While IT projects and business-led product rollouts may seem to have a lot in common, there's a different mindset with product management that's worth IT leaders observing and co-opting.
When IT leaders consider their core competencies, project management often comes to mind. After all, IT organizations are no strangers to complex, expensive, and time-consuming projects that often aim to spark major organizational change.
While the distinctions between IT projects and business-led product releases may seem so minute as to be irrelevant, having worked in both environments, there are definitely things IT leaders can learn from their product-focused counterparts. Here are some of the most relevant.
Find a singular focus
Successful products often have a singular focus that keeps the product release pushing inexorably forward. The product might be locked in a race with a major competitor in an effort to be the first entrant into a new market; or, a product might be an internally driven effort to replace an aging predecessor that customers deem no longer relevant. Rather than platitudes about cost savings or process improvements, these singular focuses are easy to explain, and inspire others to action. "Cost savings through additional automation" won't allow you to blast through organizational roadblocks or accelerate key decisions like "beating our competitor to the app store."
IT projects can often get lost in the weeds of their business cases, and after several weeks, everyone knows an IT project is a worthwhile endeavor but can no longer articulate why. A singular focus does not need to be backed by lots of metrics -- it could be as simple as "allowing our customer reps to do their jobs more effectively," or "cutting the time the sales force spends on BS paperwork by half." Be bold, concise, and easily understandable, and you'll rally people to your cause rather than lulling them into blissfully ignoring your project.
Target the date
Anyone involved with a major IT project has likely seen dates that slip, in some cases double the original proposal. Often, the reasons cited for slips like this are poor scope control or unforeseen difficulties, which are par for the course with product releases.

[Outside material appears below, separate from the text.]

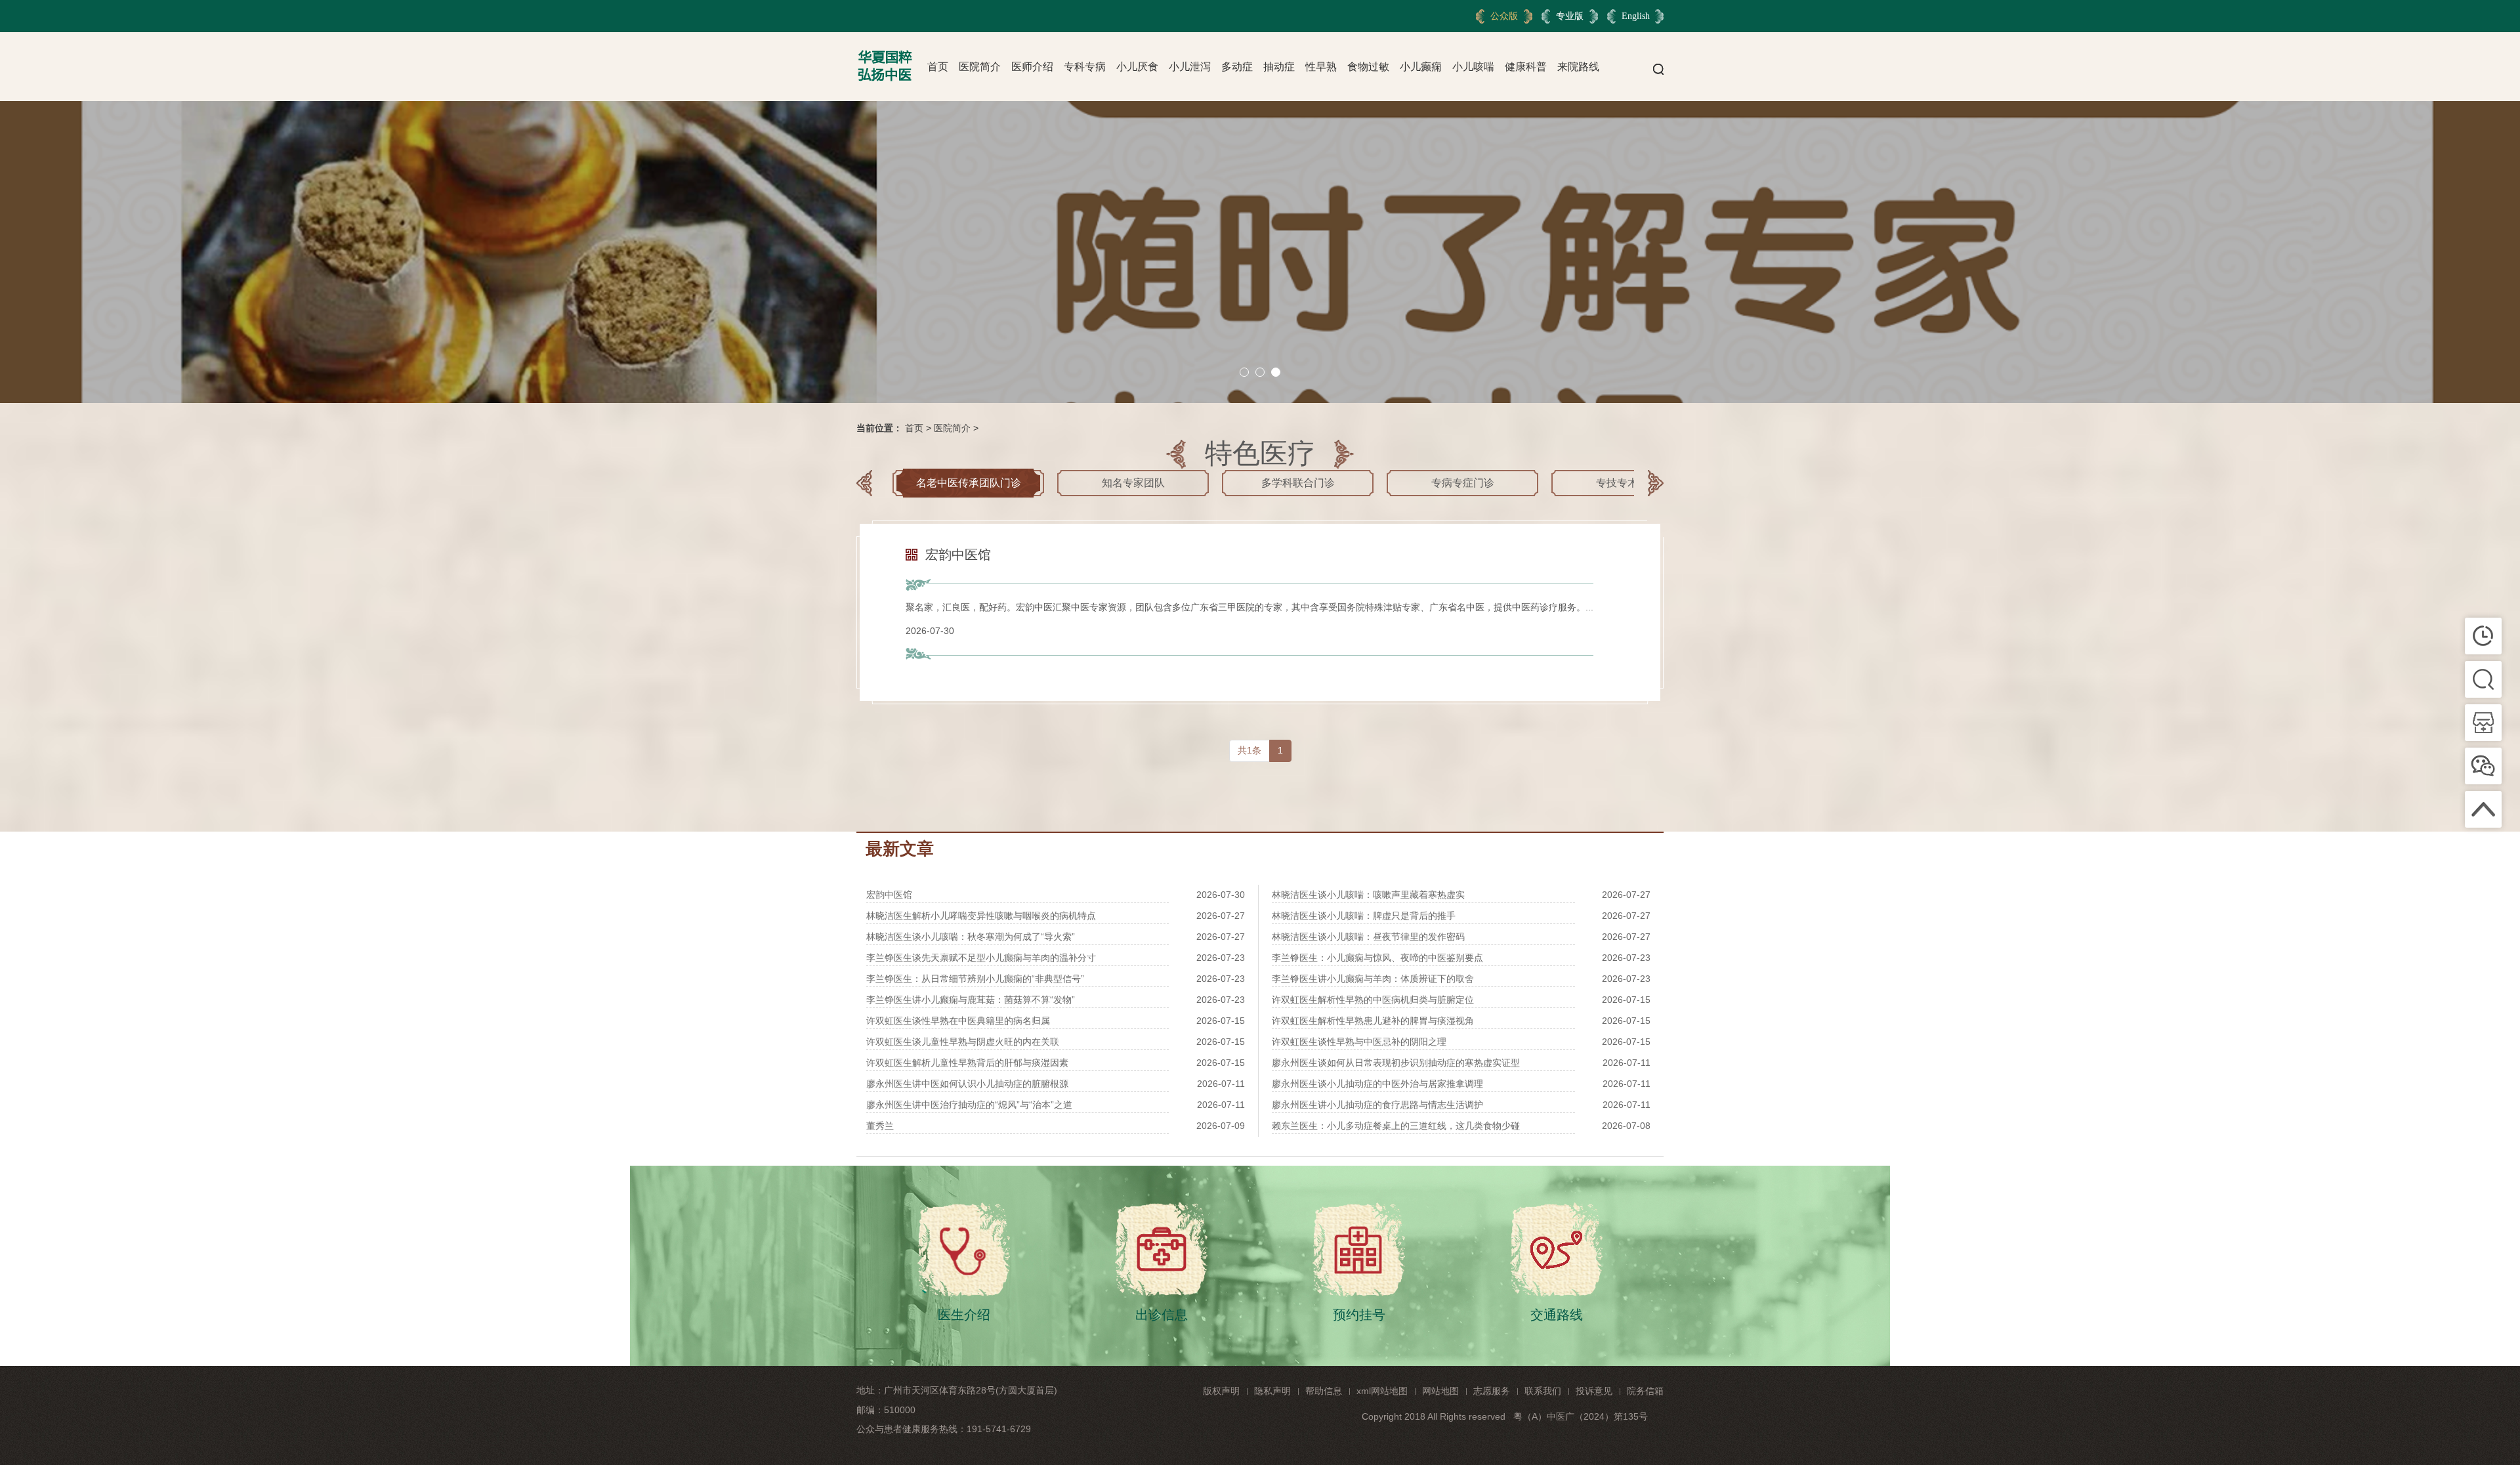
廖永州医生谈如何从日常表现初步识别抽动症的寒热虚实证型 (1396, 1062)
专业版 (1570, 16)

The best product-driven organizations know that scope can be highly variable, and that it's usually the primary driver of missed dates and cost overruns. These organizations regard scope as a fungible entity, regularly reviewing and adjusting what's slotted for a given date and what will be deferred. Slipping dates in only the most dire circumstances forces scope to be tightly managed, and creates products that release frequent, intermittent updates rather than massive, monolithic releases.
Manage cost in the context of objectives
I'm always amazed at how IT organizations forego value in pursuit of minor cost savings. Product releases place costs clearly in the context of ensuring a successful release. If a six-figure expenditure on travel, tools, or resources will help meet a critical milestone, it's considered money well spent. IT organizations faced with a similar decision often balk and save the seemingly massive expense, and then may have to extend the project by weeks or months, which is usually much more costly in the long run.
No one is suggesting abandoning financial discipline, but in many cases, an expense with a high-dollar figure may produce a return that makes the expense look like peanuts.
Consider the total package
One area almost universally absent from IT projects that's a core of product design is considering the user experience. How will the end consumer interact with the product, and how can that interaction be refined to make it easier, faster, more intuitive, or more enjoyable?
Corporate IT has long been able to deploy applications and platforms that give user experience cursory consideration, if at all. While it may seem like an unnecessary expense or touchy-feely "soft stuff," the fact is IT services now compete directly with third-party cloud applications that users can provision with a credit card and a few clicks of the mouse.
Applications that are difficult to use, or that just look bad may suffer the worst fate of IT projects: a "successful" rollout that no one actually uses. Take some time to understand basic design principles, and get help with incorporating design and usability into your IT projects, just like an effective product designer would.
While IT projects and product rollouts target different purposes and entities and have different budgetary and organizational constraints, IT leaders can learn from product managers and effective product releases. Even if your IT projects can only benefit minimally from these concepts, technology is increasingly being embedded into the products companies produce.
Like it or not, even your internal IT services may one day be embedded into a product being targeted towards your end customer. Introducing elements of the product release process can only help make your IT organization more effective.